• WHAT THIS TASK INVOLVES:
Pick every line from the data that holds the word "Given".

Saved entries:
##############################

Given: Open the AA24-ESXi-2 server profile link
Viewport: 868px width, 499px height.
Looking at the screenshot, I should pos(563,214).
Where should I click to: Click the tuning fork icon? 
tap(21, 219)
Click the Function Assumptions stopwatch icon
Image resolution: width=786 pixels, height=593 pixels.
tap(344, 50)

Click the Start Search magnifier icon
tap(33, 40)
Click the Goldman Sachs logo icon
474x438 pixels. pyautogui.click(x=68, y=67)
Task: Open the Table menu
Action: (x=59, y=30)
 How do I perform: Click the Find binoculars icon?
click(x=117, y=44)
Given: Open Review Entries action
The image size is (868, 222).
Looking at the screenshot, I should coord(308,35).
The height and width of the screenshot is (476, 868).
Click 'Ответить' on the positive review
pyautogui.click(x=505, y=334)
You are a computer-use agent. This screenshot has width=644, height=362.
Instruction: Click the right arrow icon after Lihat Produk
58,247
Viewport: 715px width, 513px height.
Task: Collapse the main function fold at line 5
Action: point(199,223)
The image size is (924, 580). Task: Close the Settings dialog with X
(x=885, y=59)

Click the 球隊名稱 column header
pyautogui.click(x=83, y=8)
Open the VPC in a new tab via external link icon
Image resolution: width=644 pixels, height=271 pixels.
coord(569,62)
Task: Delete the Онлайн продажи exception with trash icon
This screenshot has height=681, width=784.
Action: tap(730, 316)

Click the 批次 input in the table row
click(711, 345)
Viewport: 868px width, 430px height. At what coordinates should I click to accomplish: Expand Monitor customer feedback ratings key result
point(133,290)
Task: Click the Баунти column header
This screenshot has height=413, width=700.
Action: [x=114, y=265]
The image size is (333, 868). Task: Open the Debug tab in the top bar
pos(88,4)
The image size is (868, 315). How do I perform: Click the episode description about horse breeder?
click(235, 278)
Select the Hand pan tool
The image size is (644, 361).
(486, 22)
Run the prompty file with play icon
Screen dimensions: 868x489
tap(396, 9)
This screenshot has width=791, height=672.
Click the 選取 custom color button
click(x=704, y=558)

##############################

• RESULT BELOW:
Given: Open the AA24-ESXi-2 server profile link
Given: Open Review Entries action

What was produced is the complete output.